Bitcoin (BTC) retested the $67,500 support level on Monday as gold experienced its sharpest correction in over 50 years. Concerns that the Iran conflict could widen and that oil above $85–$90 would stoke inflation prompted broad risk reduction.
US Treasuries saw a sell-off, with the 5-year yield jumping to about 4.10%—a nine-month high—indicating traders were reallocating into cash and demanding higher returns. The S&P 500 hit its lowest point in over six months, consistent with a rush to liquidity.
Cash is king amid economic uncertainty, while Bitcoin risks further downside
Investors appeared to be raising cash either to cover losses or to prepare for further declines across risk assets. The Middle East conflict pushed oil above $90, adding inflationary pressure. Reports that roughly 3,000 US troops would be deployed to counter Iran’s influence near the Strait of Hormuz heightened geopolitical risk. Part of gold’s decline likely reflected fading expectations for near-term monetary easing.

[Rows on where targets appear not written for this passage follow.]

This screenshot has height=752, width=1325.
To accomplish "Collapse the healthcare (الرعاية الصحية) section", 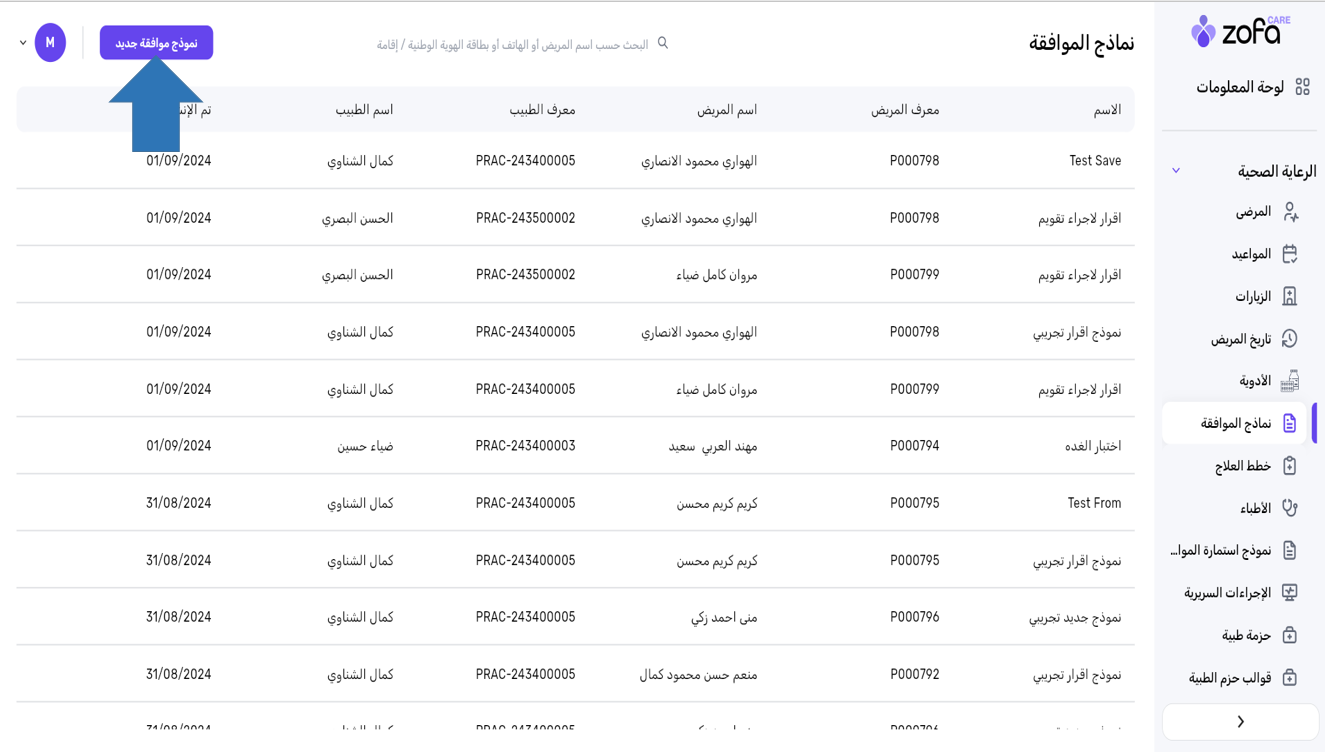I will 1176,171.
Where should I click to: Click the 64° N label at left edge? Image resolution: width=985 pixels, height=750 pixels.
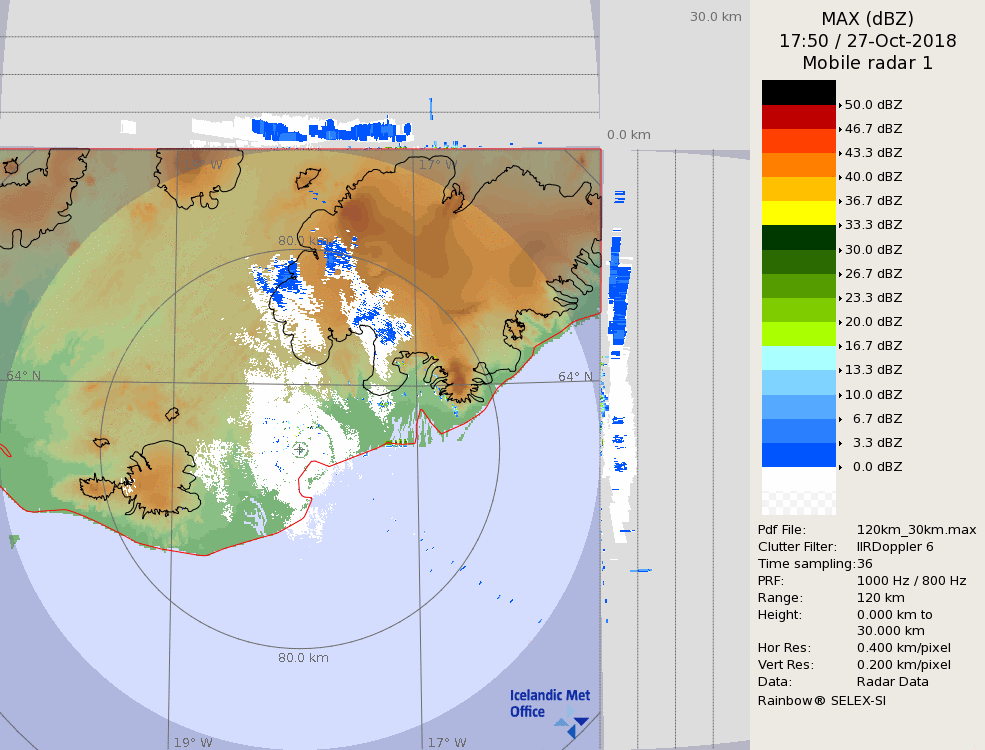point(24,376)
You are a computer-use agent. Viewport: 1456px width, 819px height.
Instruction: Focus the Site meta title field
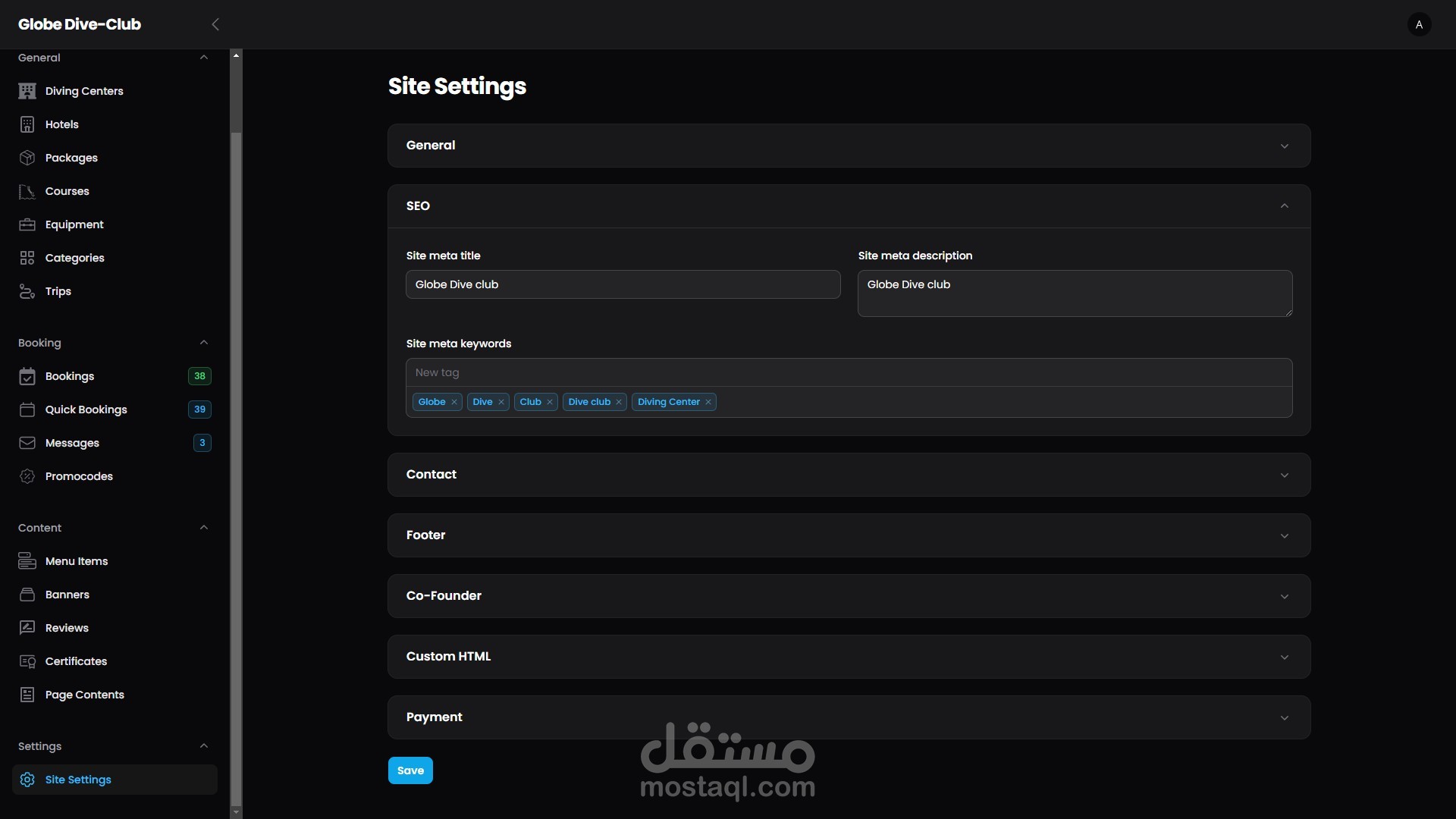click(x=623, y=284)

Bond futures showed the implied probability of an FOMC rate hike by July surged to roughly 20.5% from near zero a week earlier. Markets are pricing the possibility of tighter policy as higher rates cool labor demand and corporate expansion.

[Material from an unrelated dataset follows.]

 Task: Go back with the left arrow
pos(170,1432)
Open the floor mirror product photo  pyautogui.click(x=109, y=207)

Tech stocks fall, inflation hurts consumers
US lawmakers debated roughly $200 billion in additional funding related to the Iran situation, while reports suggested about $12 billion had already been spent. Congressional unease with the military approach remained evident. At the same time, the US national debt topped $39 trillion, compounding cost-of-living pressures for consumers.

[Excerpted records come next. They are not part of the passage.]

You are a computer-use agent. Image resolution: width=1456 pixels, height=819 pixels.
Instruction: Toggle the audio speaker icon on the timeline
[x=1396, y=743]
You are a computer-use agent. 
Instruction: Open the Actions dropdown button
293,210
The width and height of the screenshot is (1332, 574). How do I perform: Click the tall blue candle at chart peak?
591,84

Speculative concerns in AI also weighed on sentiment after reports that OpenAI offered private-equity firms a guaranteed minimum return while remaining largely unprofitable. Major tech names, including Google, Meta, and IBM, have seen declines of 10% or more over recent weeks, reinforcing recession and inflation fears despite the gold correction.
Why Bitcoin remains vulnerable
Even with some favorable on-chain Bitcoin metrics, the macro backdrop is unfavorable for sustained bullish momentum. The simultaneous sell-off in gold and US Treasuries is a sign of risk aversion rather than a rotation into safe-haven assets. Until inflationary pressures from oil and war-linked fiscal spending ease—and until monetary policy expectations stabilize—Bitcoin faces meaningful downside risk, with a $66,000 retest a credible near-term threat.